Importance: The emergence of antibiotic-resistant Staphylococcus aureus strains presents a formidable challenge to public health, necessitating novel approaches in combating these pathogens. Traditional antibiotics are becoming increasingly ineffective, leading to a pressing need for innovative therapeutic strategies. In this study, targeting virulence factors that play a crucial role in the pathogenesis of bacterial infections offers a promising alternative to circumvent resistance mechanisms. The discovery of isorhapontigenin as an inhibitor of S. aureus virulence represents a significant advance in anti-virulence therapy.

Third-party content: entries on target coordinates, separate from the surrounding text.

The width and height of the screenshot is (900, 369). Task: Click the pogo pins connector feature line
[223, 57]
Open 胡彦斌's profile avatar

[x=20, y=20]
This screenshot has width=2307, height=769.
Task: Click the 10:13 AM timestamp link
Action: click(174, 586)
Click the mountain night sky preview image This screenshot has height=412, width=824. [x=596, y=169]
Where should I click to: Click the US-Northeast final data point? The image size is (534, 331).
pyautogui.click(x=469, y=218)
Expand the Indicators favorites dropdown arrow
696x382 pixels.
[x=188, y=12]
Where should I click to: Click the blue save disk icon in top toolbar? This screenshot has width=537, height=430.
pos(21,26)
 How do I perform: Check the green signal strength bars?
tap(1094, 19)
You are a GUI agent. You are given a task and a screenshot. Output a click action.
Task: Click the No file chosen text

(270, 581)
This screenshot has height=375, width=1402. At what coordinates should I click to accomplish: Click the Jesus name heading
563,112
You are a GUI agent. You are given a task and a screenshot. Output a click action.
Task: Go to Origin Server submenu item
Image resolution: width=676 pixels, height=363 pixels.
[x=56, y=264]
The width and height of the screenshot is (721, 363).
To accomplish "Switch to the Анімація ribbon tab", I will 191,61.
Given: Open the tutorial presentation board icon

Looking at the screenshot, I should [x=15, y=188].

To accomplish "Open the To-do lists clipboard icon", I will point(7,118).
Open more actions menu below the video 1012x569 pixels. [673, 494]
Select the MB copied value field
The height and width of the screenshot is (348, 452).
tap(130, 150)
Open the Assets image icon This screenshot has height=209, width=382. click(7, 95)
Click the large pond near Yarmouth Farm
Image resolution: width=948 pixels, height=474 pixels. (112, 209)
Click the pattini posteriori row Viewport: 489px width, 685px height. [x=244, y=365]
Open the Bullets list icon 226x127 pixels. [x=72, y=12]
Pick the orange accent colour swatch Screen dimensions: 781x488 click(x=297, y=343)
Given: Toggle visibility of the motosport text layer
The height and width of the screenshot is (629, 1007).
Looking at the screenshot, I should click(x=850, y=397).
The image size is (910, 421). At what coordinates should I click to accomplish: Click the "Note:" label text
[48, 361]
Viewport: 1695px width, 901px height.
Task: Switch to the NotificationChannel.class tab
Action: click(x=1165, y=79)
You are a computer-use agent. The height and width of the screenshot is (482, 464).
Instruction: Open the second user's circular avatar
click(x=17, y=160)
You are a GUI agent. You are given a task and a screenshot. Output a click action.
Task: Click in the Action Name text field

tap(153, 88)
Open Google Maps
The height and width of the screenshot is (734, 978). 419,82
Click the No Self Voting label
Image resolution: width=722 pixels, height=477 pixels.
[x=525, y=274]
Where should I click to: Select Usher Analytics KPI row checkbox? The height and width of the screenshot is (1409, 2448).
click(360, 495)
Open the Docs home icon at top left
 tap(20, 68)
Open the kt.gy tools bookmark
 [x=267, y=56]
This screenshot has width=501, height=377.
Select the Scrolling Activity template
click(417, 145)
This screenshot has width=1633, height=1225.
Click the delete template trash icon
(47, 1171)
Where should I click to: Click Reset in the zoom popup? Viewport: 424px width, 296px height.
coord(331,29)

Keywords: MgrA; Staphylococcus aureus; isorhapontigenin; virulence.

Fig 1

In vitro and in vivo toxicity of isorhapontigenin (ISO). (A) The chemical structures of isorhapontigenin. (B) Hemolytic activity of isorhapontigenin on rabbit erythrocytes. Positive control: 2% Triton X-100; negative control: PBS. (C) Cell viability of BEAS-2B and L-02 cell lines after 24-h exposure to various concentrations of isorhapontigenin, relative to untreated control cells (set at 100% viability). (D) Survival rates of G. mellonella larvae after administration of isorhapontigenin, with 10 individuals per treatment group. The positive control group received injections of S. aureus Newman, and the negative control group received PBS injections.

Fig 2

Effect of isorhapontigenin (ISO) on the hemolytic activity of S. aureus. (A) The effects of isorhapontigenin on the hemolytic activity of S. aureus Newman. Dilute the supernatant from bacterial cultures, both isorhapontigenin-treated and untreated, by a specified factor ×-fold dilution, and incubate with a 5% RBC suspension. Positive control: 2% Triton X-100; negative control: PBS. (B) Growth curves of S. aureus Newman cultured in the presence of 50 µM isorhapontigenin. DMSO serves as a control to exclude the effects of the solvent on bacterial growth, with TSB as a negative control. (C) RT-qPCR analysis of the effect of isorhapontigenin on the expression of the hla gene. (D) Western blot analysis of the impact of isorhapontigenin on the production of α-hemolysin. (E) Evaluation of isorhapontigenin’s effect on the hemolytic activity of clinical S. aureus isolates. Positive control: 2% Triton X-100; negative control: PBS.

Fig 3

Effect of isorhapontigenin (ISO) on the cytotoxicity and immune evasion capabilities of S. aureus. (A) The effects of isorhapontigenin on LDH release from BEAS-2B cells after infection with S. aureus for 24 h. LDH release is expressed as a percentage of the maximal release induced by untreated S. aureus Newman. (B) Effect of isorhapontigenin on S. aureus survival in whole blood. Survival rates are presented as percentages relative to the maximal survival of untreated S. aureus Newman. (C) Treatment with isorhapontigenin decreases S. aureus survival in RAW264.7 cells.

Fig 4

Isorhapontigenin (ISO) attenuating S. aureus virulence through MgrA-mediated regulation. (A) RT-qPCR analysis of the effect of isorhapontigenin on key virulence regulators and their target genes. (B) EMSA analysis of the impact of isorhapontigenin on MgrA protein binding to hla promoter. Lane 1 shows EMSA with protein only; lane 2 shows EMSA with hla DNA only; lanes 3–6 show EMSA with increasing concentrations of isorhapontigenin (0, 1, 25, and 50 µM). (C) TSA analysis of the interaction between isorhapontigenin and MgrA protein. (D) Molecular docking analysis of MgrA protein with isorhapontigenin.

Fig 5

Therapeutic effects of isorhapontigenin (ISO) against S. aureus Newman-induced skin abscess and pneumonia in mice. (A) Skin lesions resulting from S. aureus infection (photographed on day 3 post-infection). (B) Comparison of abscess size (area) between Newman (control) and isorhapontigenin-treated groups (treated with 20 mg/kg per day). (C) The impact of isorhapontigenin on survival rates of mice (n = 10) infected with a lethal dose of S. aureus Newman. (D) Gross evaluation of lungs in all mice and determination of bacterial load in lung tissue. (E) Histological analysis of the impact of isorhapontigenin on the lungs of mice, using H&E staining.